No. The register file and shared memory are separate areas of silicon, and their function is different. All explained in the programming guide.
Only in shared memory if you used a shared declaration for the local variable. Also explained in the programming guide.
By definition, there are no explicit arguments in an inline expanded function - it works much more like macro substitution. Local variables go to local memory or register, just like any other piece of kernel code.
The compile never stores kernel local variables in global memory. Everything goes either in local memory or registers.
How do I determine whether local variables are stored in registers?
When you are using ‘nvcc’ for compiling your code, just pass this option: ‘-Xptxas -v’. This will print how many registers are used by this kernel, what is the local memory usage (if any), what are the shared and constant memory usages.
I have a kernel function which has ~100 local variables (of type float) and so, compiles to use 58 registers. The occupancy is low and so, in an attempt to remedy this, I replaced a whole lot of those variables with #defines - leaving me with ~15. However, the register usage is still 52!?
I can’t undestand the PTX output.
Can anyone point me in the right direction? Is there a standard approach?
What do you mean you replaced variables with #defines? Keep in mind that the number of variables you have is only loosely correlated with the number of registers your kernel uses. Compilers are smart enough to figure out when a variable is no longer needed, and reuse the register assigned to it. (Conversely, a complex expression may require additional registers for intermediate calculations.)
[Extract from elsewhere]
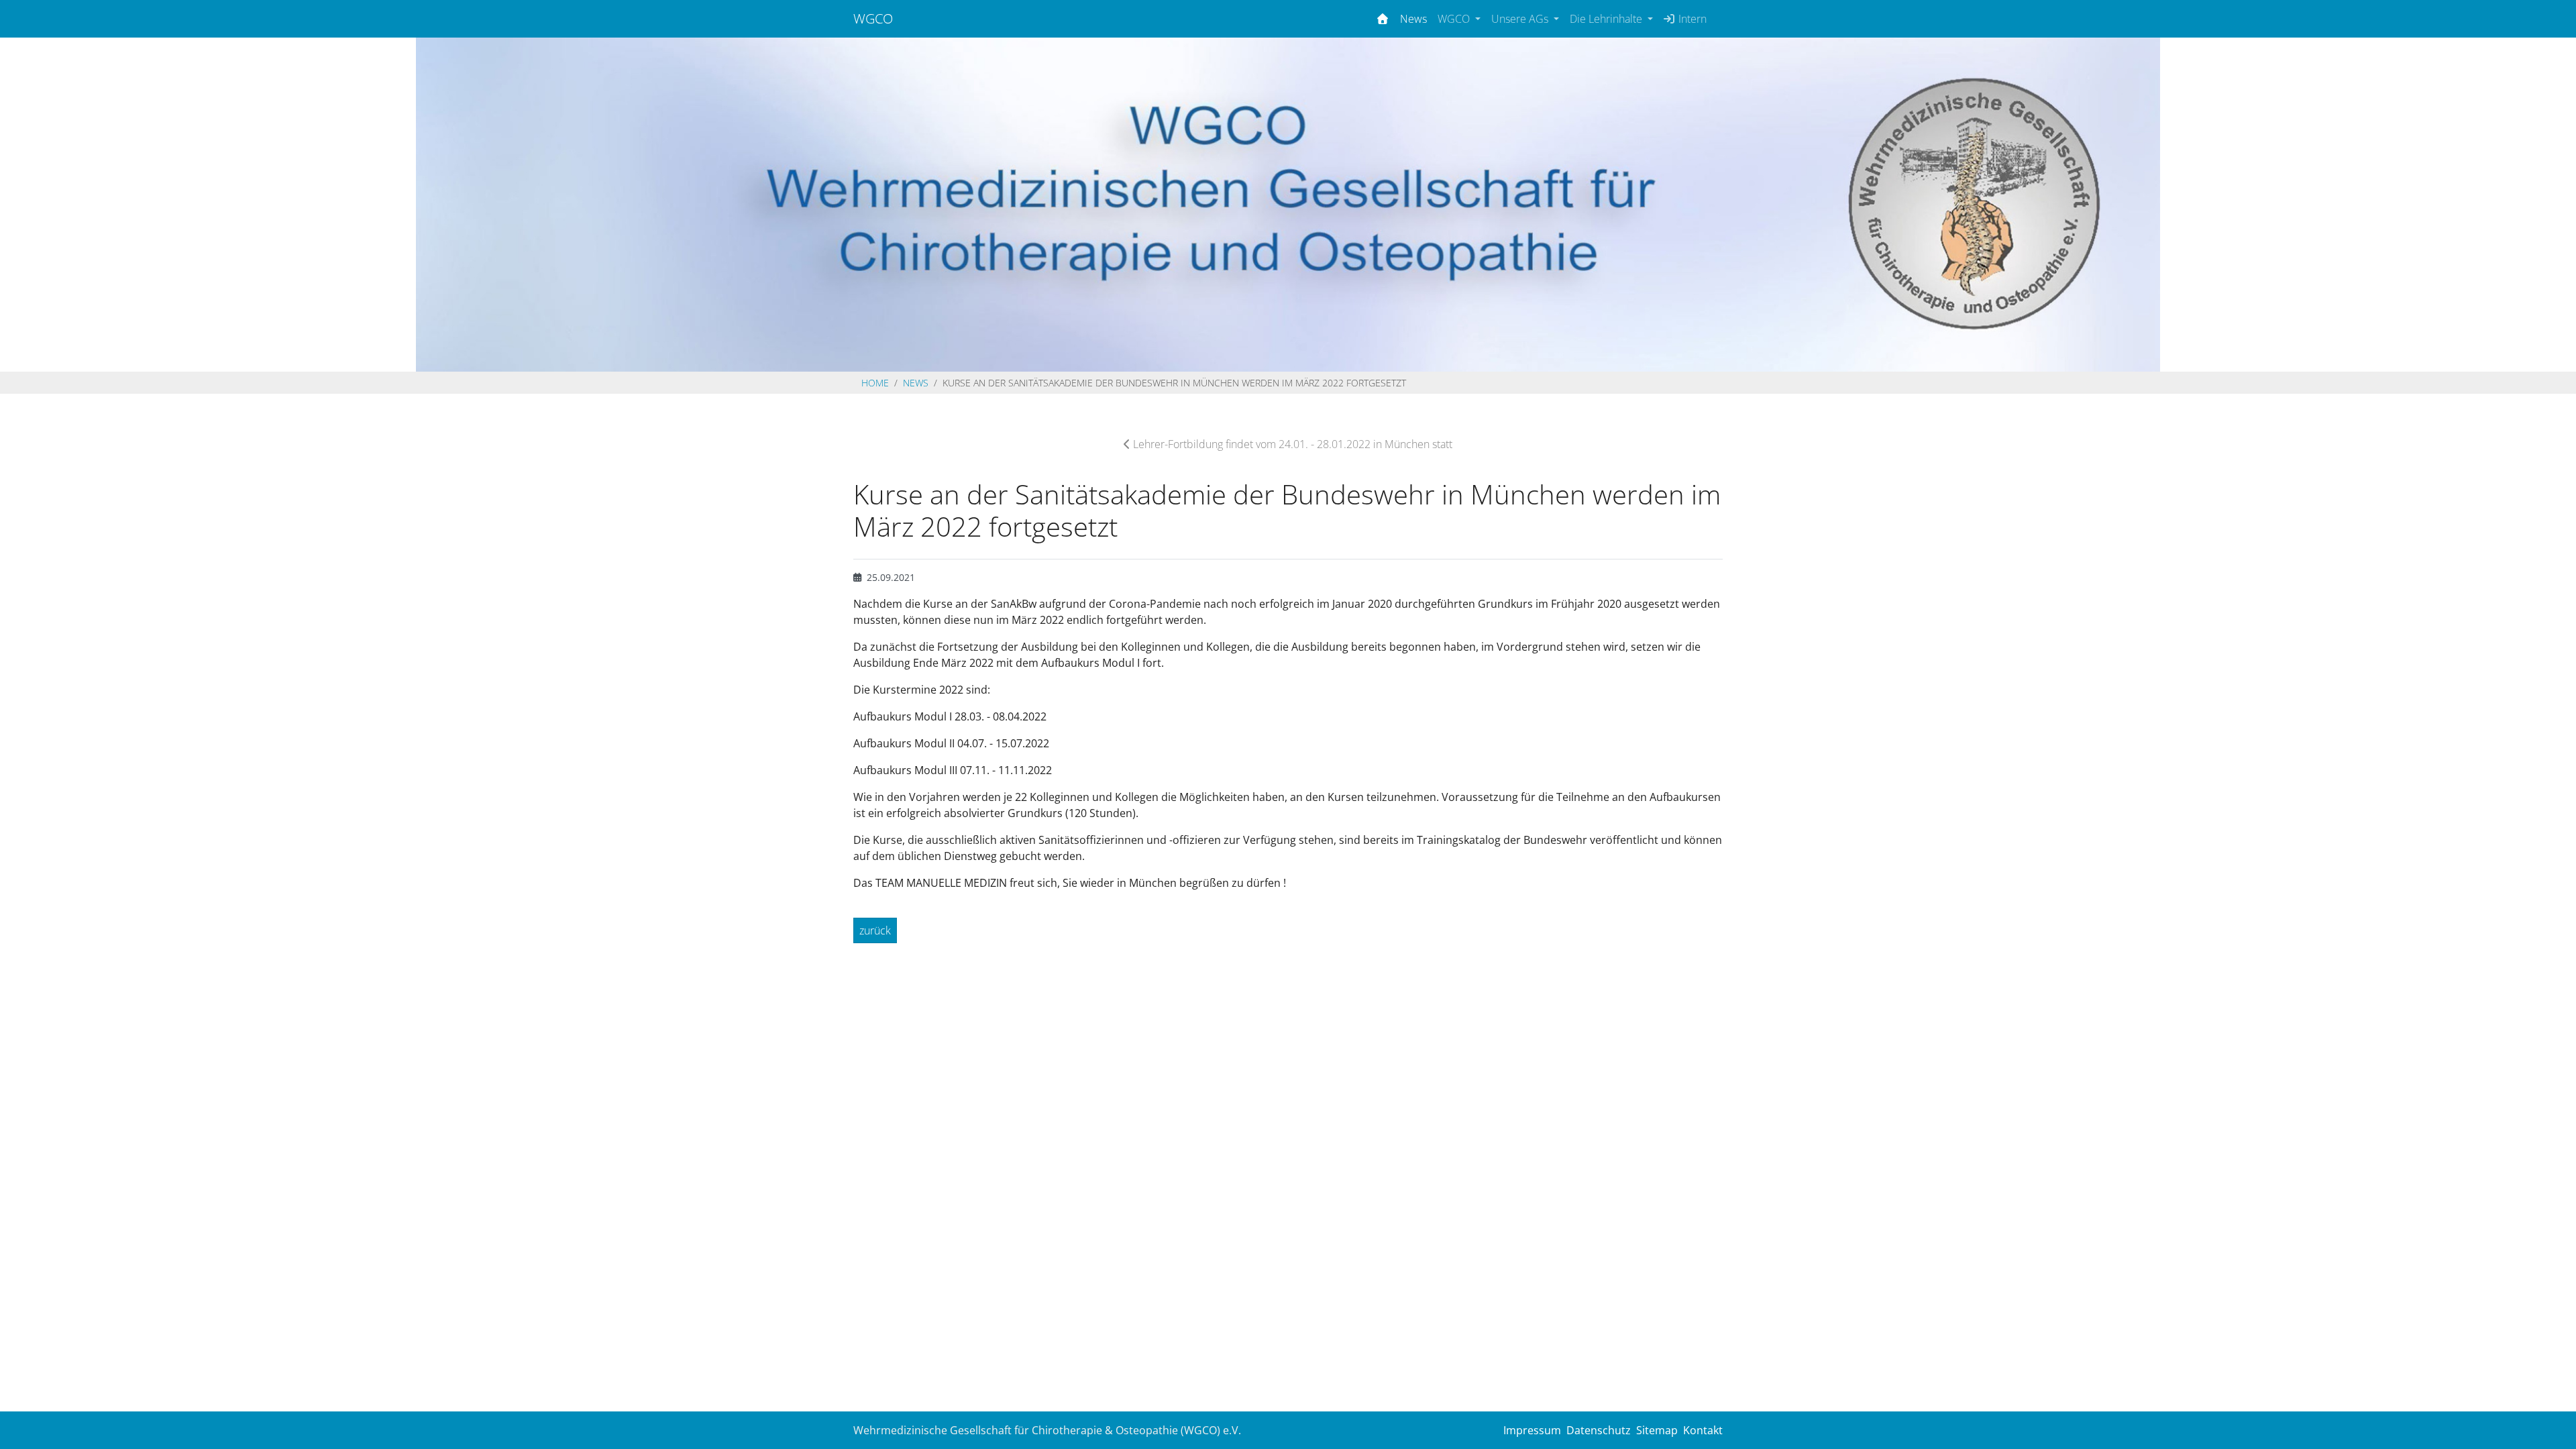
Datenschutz (1598, 1430)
Also, you should realize that register assignment is done after the PTX generation stage. If you look at the PTX code, you’ll see a huge number of registers used, because the compiler emits PTX in static single assignment form. When ptxas converts the PTX to the cubin GPU machine code format, it maps the registers used in the PTX code to actual hardware registers.
Reducing register usage is tricky, and I don’t have any good heuristics. You can try forcing the compiler to spill registers to local memory with the --maxrregcount option to nvcc. Because local memory (basically global memory assigned to each thread) is much slower, this can make things worse, but it is worth a try.
Variables where only being set once and then referred to multiple times. So, as you suggest, the compiler could probably be smart about this. [But I know nothing of how compilers work and as such don’t like to trust them!]
This increases compilation time drastically! I set maxregcount to 30, to test, and my program had not compiled 1 hour later… Smaller tests (eg. maxregcount 50) produced code which ran slower.
Good to know it’s not just me! But, yes, I was really hoping for some heuristics.
There is a limit of 8192 registers per MP for compute 1.0/1.1 and 16384 for compute 1.2/1.3. If you are trying to launch 416 threads per block with 47 registers per thread, that is 19552 total registers, which exceeds the register limits of any currently available version of the hardware. That is why you are getting the too many resources error.